Дверь открылась беззвучно, Путиловский вошел в прихожую — и остановился. И было отчего! На него одновременно уставились шесть глаз: четыре у Лейды Карловны (очки с круглыми стеклами в железной оправе) и два у Макса, пристроившегося в уютной позе у нее на руках. Зрелище пугало слишком большой концентрацией нравственности, особенно в печальном взгляде кота. Казалось, он все читает по глазам и выносит свой суровый, но справедливый вердикт: «Пьянство в ресторане. Визит в гостиницу к замужней даме. Излишняя болтливость. Попытка соблазнить даму. Позорное изгнание из гостиничного рая. Виновен по всем пунктам. Повесить на суку!»

Путиловский настолько опешил от такой высоконравственной атаки, что попытался оправдаться. И перед кем? Перед котом?

— Видите ли… — начал он речь в свою защиту и осекся.

Его спас телефонный звонок, что было удивительно в такое время — кабинетные часы звучно пробили четыре утра. Однако!

— У аппарата Путиловский, — облегченно проговорил он в черный эбонитовый раструб. Макс внимательно слушал, стараясь не пропустить ни слова.

— Рады стараться, ваше благородие! — Голос на той стороне явно не принадлежал опытному пользователю дальней телефонной связи. — Докладывает околоточный надзиратель пятнадцатой части Чупахин! Мы с вами встречались по делу об убиении и расчленении бездомного Сидорова Трофима! Не помните? Але! Фу! Фу! — На той стороне отчаянно дули в трубку.

Путиловский готов был простить бедолаге Чупахину даже такой поздний звонок.

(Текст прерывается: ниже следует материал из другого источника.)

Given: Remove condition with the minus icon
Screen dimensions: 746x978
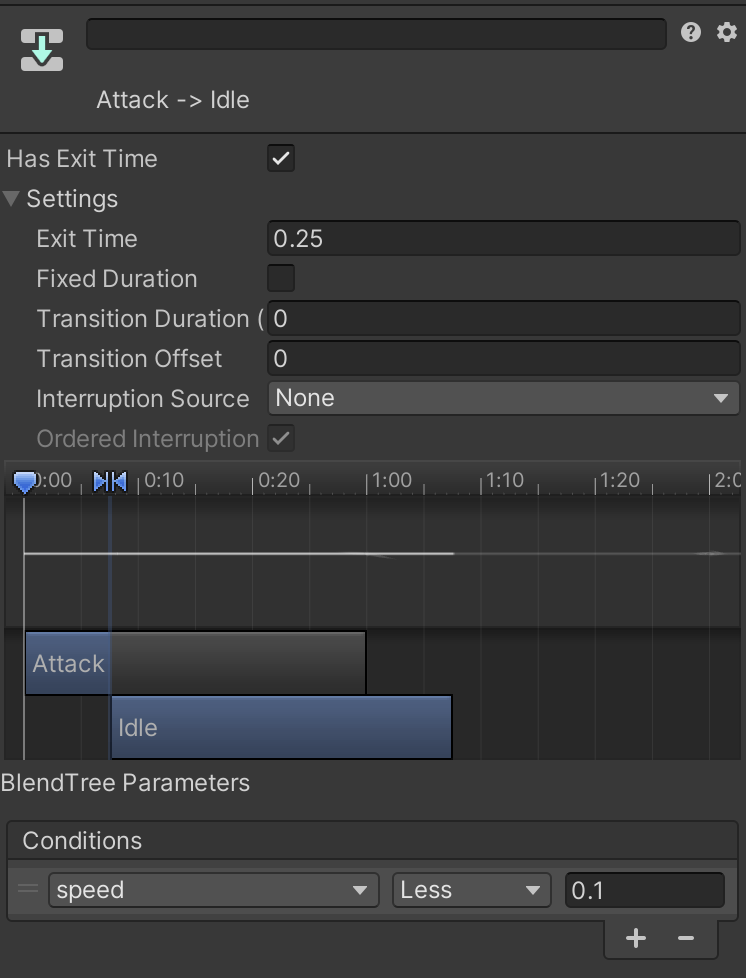Looking at the screenshot, I should 686,938.
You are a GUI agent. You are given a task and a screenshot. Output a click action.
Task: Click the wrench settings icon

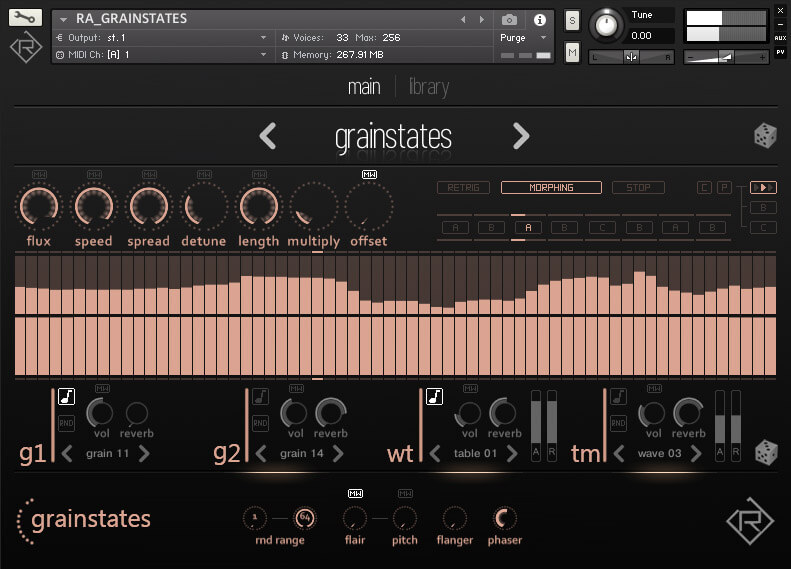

— Как же, как же! Отлично помню вас и Сидорова тоже помню. Брюнет, голову нашли только на третий день. А что случилось? Еще один труп? Так я ими сейчас уже не занимаюсь.

— Никак нет-с! То есть труп девицы подозревается в наличии, но сейчас ищем. Ищем-с! Но пока не нашли. Здесь подозреваемый! Уверяет, что ваш подчиненный! Что с ним делать?

Путиловский оторопел:

— Кто?

— Подозреваемый в убийстве и ограблении. Называет себя Бергом, Иваном Карловичем. А документов никаких! Куда его девать?

Путиловский покрутил головой — просто ночь чудес!

— Дайте ему трубку.

Издалека прорвался тоскующий голос Берга:

— Павел Нестерович, спасите! Я ни в чем не виноват. Парадоксальное стечение обстоятельств. Меня ограбили и хотели убить!

— Кто?

— Я не знаю! Спасите меня! Я ни в чем не виноват!

Путиловский оторвался от аппарата и объяснил Лейде Карловне и Максу:

— Кажется, наш Берг влип в нехорошую историю.

— С дамой? — ехидно спросила Лейда Карловна, и глаза Макса загорелись интересом к новой истории, на сей раз Берговой.

— Если бы! — фарисейски склонил глаза долу Путиловский. — Подозревается в грабеже и убийстве девушки!

Рот у Лейды Карловны и пасть у Макса одновременно открылись в изумлении, и было видно по всему, что эта новость перекрыла все остальные, в том числе и поздний приход хозяина.

В трубке отчаянно пищал о спасении далекий голос Берга. Путиловский приставил к уху приемный раструб.

— Але! Высылаете автомобиль? Буду через полчаса. Лейда Карловна! Чашку кофе покрепче и дорожный костюм!

Он напустил на лицо выражение чрезвычайной озабоченности судьбой Берга, хотя понимал, что бедолага стал жертвой своей собственной молодой дурости. Лейда Карловна и Макс смотрели на Путиловского как на защитника сирых и убогих. Вот таким взглядом и должно встречать хозяина в любое время дня и ночи!

Лейда Карловна осуждающе покачала головой:

— Я так и спала, сто он плохо кончит! упить петную тефушку! — и, не выпуская из рук Макса, поспешила на кухню варить свой знаменитый кофе с пряностями.